__TASK DETAILS__
Write out the entries once more, exactly as they appear.

__GIVEN DATA__
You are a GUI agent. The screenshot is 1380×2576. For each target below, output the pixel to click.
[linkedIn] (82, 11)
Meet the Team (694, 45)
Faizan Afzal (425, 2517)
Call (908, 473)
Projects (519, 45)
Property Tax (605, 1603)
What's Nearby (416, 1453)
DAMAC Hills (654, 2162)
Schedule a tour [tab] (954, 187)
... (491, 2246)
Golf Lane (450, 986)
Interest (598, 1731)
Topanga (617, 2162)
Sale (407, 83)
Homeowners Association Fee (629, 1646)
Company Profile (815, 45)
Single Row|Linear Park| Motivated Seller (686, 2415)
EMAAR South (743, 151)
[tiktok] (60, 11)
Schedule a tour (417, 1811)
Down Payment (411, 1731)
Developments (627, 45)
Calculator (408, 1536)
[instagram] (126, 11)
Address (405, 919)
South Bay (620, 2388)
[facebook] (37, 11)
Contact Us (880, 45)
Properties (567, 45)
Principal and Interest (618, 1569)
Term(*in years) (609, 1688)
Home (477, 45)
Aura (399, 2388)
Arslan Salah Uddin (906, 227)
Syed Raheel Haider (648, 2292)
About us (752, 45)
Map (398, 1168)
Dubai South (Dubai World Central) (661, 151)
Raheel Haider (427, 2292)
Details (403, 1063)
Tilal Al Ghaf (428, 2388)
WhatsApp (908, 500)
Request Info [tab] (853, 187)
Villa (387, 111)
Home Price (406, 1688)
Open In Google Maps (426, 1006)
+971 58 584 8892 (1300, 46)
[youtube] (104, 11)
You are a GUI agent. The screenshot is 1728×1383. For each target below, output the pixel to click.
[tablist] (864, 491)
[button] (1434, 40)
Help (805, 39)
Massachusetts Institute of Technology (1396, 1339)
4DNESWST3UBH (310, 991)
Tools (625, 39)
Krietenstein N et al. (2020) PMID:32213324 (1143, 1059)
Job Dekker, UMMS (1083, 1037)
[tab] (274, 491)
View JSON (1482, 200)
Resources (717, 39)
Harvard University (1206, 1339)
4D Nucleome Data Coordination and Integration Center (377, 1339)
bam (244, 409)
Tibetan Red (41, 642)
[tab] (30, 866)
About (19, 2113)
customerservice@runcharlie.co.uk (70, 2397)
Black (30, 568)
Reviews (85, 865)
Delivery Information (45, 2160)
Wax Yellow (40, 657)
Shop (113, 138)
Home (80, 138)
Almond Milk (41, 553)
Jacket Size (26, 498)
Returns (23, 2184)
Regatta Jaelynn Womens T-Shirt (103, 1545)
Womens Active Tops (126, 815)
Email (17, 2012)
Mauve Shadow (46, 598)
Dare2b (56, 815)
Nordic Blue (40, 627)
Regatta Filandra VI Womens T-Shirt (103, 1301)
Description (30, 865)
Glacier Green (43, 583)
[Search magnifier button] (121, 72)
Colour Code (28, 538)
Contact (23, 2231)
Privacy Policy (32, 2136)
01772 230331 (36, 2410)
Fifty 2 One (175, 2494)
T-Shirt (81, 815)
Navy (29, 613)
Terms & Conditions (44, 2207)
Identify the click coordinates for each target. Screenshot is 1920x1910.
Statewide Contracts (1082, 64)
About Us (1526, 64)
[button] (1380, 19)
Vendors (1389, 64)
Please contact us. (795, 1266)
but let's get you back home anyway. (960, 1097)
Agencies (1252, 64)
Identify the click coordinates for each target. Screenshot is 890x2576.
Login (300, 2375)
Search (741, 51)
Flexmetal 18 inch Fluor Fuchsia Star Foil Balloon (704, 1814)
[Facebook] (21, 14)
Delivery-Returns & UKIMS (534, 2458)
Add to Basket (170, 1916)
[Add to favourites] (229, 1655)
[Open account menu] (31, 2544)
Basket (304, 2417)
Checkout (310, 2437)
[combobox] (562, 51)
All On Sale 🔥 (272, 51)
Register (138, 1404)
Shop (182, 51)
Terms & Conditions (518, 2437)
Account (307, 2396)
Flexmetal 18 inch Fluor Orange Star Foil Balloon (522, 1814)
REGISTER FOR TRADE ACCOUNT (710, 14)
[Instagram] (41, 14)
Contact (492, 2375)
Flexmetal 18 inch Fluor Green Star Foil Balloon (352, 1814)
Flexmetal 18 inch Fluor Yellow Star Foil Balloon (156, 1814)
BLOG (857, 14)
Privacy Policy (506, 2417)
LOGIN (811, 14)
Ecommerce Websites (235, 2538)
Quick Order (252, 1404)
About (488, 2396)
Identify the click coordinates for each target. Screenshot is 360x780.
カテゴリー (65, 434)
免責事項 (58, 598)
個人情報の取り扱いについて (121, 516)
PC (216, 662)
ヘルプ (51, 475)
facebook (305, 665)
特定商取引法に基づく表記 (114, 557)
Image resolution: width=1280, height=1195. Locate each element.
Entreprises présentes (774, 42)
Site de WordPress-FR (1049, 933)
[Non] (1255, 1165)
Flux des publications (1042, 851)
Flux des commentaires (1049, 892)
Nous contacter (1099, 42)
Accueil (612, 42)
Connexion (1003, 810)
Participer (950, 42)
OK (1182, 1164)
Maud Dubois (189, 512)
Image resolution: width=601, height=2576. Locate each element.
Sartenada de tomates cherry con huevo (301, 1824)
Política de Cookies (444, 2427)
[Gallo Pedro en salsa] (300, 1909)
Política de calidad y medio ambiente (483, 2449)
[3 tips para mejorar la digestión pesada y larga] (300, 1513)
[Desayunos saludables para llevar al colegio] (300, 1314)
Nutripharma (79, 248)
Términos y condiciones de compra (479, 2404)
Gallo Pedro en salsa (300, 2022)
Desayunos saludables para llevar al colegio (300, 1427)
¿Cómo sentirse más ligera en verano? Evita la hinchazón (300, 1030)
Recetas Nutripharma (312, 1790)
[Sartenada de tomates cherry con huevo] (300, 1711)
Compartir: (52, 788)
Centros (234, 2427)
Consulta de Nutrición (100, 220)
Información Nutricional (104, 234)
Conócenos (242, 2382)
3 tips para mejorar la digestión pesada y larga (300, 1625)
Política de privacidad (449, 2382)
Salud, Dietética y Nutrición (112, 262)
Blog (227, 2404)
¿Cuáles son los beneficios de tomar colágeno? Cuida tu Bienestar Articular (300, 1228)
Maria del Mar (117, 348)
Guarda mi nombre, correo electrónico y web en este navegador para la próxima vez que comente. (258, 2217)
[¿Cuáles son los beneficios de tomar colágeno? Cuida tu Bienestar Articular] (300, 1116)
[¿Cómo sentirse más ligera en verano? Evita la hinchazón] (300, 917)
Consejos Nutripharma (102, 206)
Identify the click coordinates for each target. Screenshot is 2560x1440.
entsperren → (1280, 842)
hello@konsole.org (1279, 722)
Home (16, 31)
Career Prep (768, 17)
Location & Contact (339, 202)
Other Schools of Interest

__TASK RESULT__
You are a GUI agent. The screenshot is 1380×2576. For each target below, output the pixel to click.
[linkedIn] (82, 11)
Meet the Team (694, 45)
Faizan Afzal (425, 2517)
Call (908, 473)
Projects (519, 45)
Property Tax (605, 1603)
What's Nearby (416, 1453)
DAMAC Hills (654, 2162)
Schedule a tour [tab] (954, 187)
... (491, 2246)
Golf Lane (450, 986)
Interest (598, 1731)
Topanga (617, 2162)
Sale (407, 83)
Homeowners Association Fee (629, 1646)
Company Profile (815, 45)
Single Row|Linear Park| Motivated Seller (686, 2415)
EMAAR South (743, 151)
[tiktok] (60, 11)
Schedule a tour (417, 1811)
Down Payment (411, 1731)
Developments (627, 45)
Calculator (408, 1536)
[instagram] (126, 11)
Address (405, 919)
South Bay (620, 2388)
[facebook] (37, 11)
Contact Us (880, 45)
Properties (567, 45)
Principal and Interest (618, 1569)
Term(*in years) (609, 1688)
Home (477, 45)
Aura (399, 2388)
Arslan Salah Uddin (906, 227)
Syed Raheel Haider (648, 2292)
About us (752, 45)
Map (398, 1168)
Dubai South (Dubai World Central) (661, 151)
Raheel Haider (427, 2292)
Details (403, 1063)
Tilal Al Ghaf (428, 2388)
WhatsApp (908, 500)
Request Info [tab] (853, 187)
Villa (387, 111)
Home Price (406, 1688)
Open In Google Maps (426, 1006)
+971 58 584 8892 (1300, 46)
[youtube] (104, 11)
You are a GUI agent. The screenshot is 1728×1383. For each target below, output the pixel to click.
[tablist] (864, 491)
[button] (1434, 40)
Help (805, 39)
Massachusetts Institute of Technology (1396, 1339)
4DNESWST3UBH (310, 991)
Tools (625, 39)
Krietenstein N et al. (2020) PMID:32213324 (1143, 1059)
Job Dekker, UMMS (1083, 1037)
[tab] (274, 491)
View JSON (1482, 200)
Resources (717, 39)
Harvard University (1206, 1339)
4D Nucleome Data Coordination and Integration Center (377, 1339)
bam (244, 409)
Tibetan Red (41, 642)
[tab] (30, 866)
About (19, 2113)
customerservice@runcharlie.co.uk (70, 2397)
Black (30, 568)
Reviews (85, 865)
Delivery Information (45, 2160)
Wax Yellow (40, 657)
Shop (113, 138)
Home (80, 138)
Almond Milk (41, 553)
Jacket Size (26, 498)
Returns (23, 2184)
Regatta Jaelynn Womens T-Shirt (103, 1545)
Womens Active Tops (126, 815)
Email (17, 2012)
Mauve Shadow (46, 598)
Dare2b (56, 815)
Nordic Blue (40, 627)
Regatta Filandra VI Womens T-Shirt (103, 1301)
Description (30, 865)
Glacier Green (43, 583)
[Search magnifier button] (121, 72)
Colour Code (28, 538)
Contact (23, 2231)
Privacy Policy (32, 2136)
01772 230331 (36, 2410)
Fifty 2 One (175, 2494)
T-Shirt (81, 815)
Navy (29, 613)
Terms & Conditions (44, 2207)
Identify the click coordinates for each target. Screenshot is 1920x1910.
Statewide Contracts (1082, 64)
About Us (1526, 64)
[button] (1380, 19)
Vendors (1389, 64)
Please contact us. (795, 1266)
but let's get you back home anyway. (960, 1097)
Agencies (1252, 64)
Identify the click coordinates for each target. Screenshot is 890x2576.
Login (300, 2375)
Search (741, 51)
Flexmetal 18 inch Fluor Fuchsia Star Foil Balloon (704, 1814)
[Facebook] (21, 14)
Delivery-Returns & UKIMS (534, 2458)
Add to Basket (170, 1916)
[Add to favourites] (229, 1655)
[Open account menu] (31, 2544)
Basket (304, 2417)
Checkout (310, 2437)
[combobox] (562, 51)
All On Sale 🔥 (272, 51)
Register (138, 1404)
Shop (182, 51)
Terms & Conditions (518, 2437)
Account (307, 2396)
Flexmetal 18 inch Fluor Orange Star Foil Balloon (522, 1814)
REGISTER FOR TRADE ACCOUNT (710, 14)
[Instagram] (41, 14)
Contact (492, 2375)
Flexmetal 18 inch Fluor Green Star Foil Balloon (352, 1814)
Flexmetal 18 inch Fluor Yellow Star Foil Balloon (156, 1814)
BLOG (857, 14)
Privacy Policy (506, 2417)
LOGIN (811, 14)
Ecommerce Websites (235, 2538)
Quick Order (252, 1404)
About (488, 2396)
Identify the click coordinates for each target. Screenshot is 360x780.
カテゴリー (65, 434)
免責事項 (58, 598)
個人情報の取り扱いについて (121, 516)
PC (216, 662)
ヘルプ (51, 475)
facebook (305, 665)
特定商取引法に基づく表記 (114, 557)
Image resolution: width=1280, height=1195. Locate each element.
Entreprises présentes (774, 42)
Site de WordPress-FR (1049, 933)
[Non] (1255, 1165)
Flux des publications (1042, 851)
Flux des commentaires (1049, 892)
Nous contacter (1099, 42)
Accueil (612, 42)
Connexion (1003, 810)
Participer (950, 42)
OK (1182, 1164)
Maud Dubois (189, 512)
Image resolution: width=601, height=2576. Locate each element.
Sartenada de tomates cherry con huevo (301, 1824)
Política de Cookies (444, 2427)
[Gallo Pedro en salsa] (300, 1909)
Política de calidad y medio ambiente (483, 2449)
[3 tips para mejorar la digestión pesada y larga] (300, 1513)
[Desayunos saludables para llevar al colegio] (300, 1314)
Nutripharma (79, 248)
Términos y condiciones de compra (479, 2404)
Gallo Pedro en salsa (300, 2022)
Desayunos saludables para llevar al colegio (300, 1427)
¿Cómo sentirse más ligera en verano? Evita la hinchazón (300, 1030)
Recetas Nutripharma (312, 1790)
[Sartenada de tomates cherry con huevo] (300, 1711)
Compartir: (52, 788)
Centros (234, 2427)
Consulta de Nutrición (100, 220)
Información Nutricional (104, 234)
Conócenos (242, 2382)
3 tips para mejorar la digestión pesada y larga (300, 1625)
Política de privacidad (449, 2382)
Salud, Dietética y Nutrición (112, 262)
Blog (227, 2404)
¿Cuáles son los beneficios de tomar colágeno? Cuida tu Bienestar Articular (300, 1228)
Maria del Mar (117, 348)
Guarda mi nombre, correo electrónico y web en este navegador para la próxima vez que comente. (258, 2217)
[¿Cuáles son los beneficios de tomar colágeno? Cuida tu Bienestar Articular] (300, 1116)
[¿Cómo sentirse más ligera en verano? Evita la hinchazón] (300, 917)
Consejos Nutripharma (102, 206)
Identify the click coordinates for each target. Screenshot is 2560x1440.
entsperren → (1280, 842)
hello@konsole.org (1279, 722)
Home (16, 31)
Career Prep (768, 17)
Location & Contact (339, 202)
Other Schools of Interest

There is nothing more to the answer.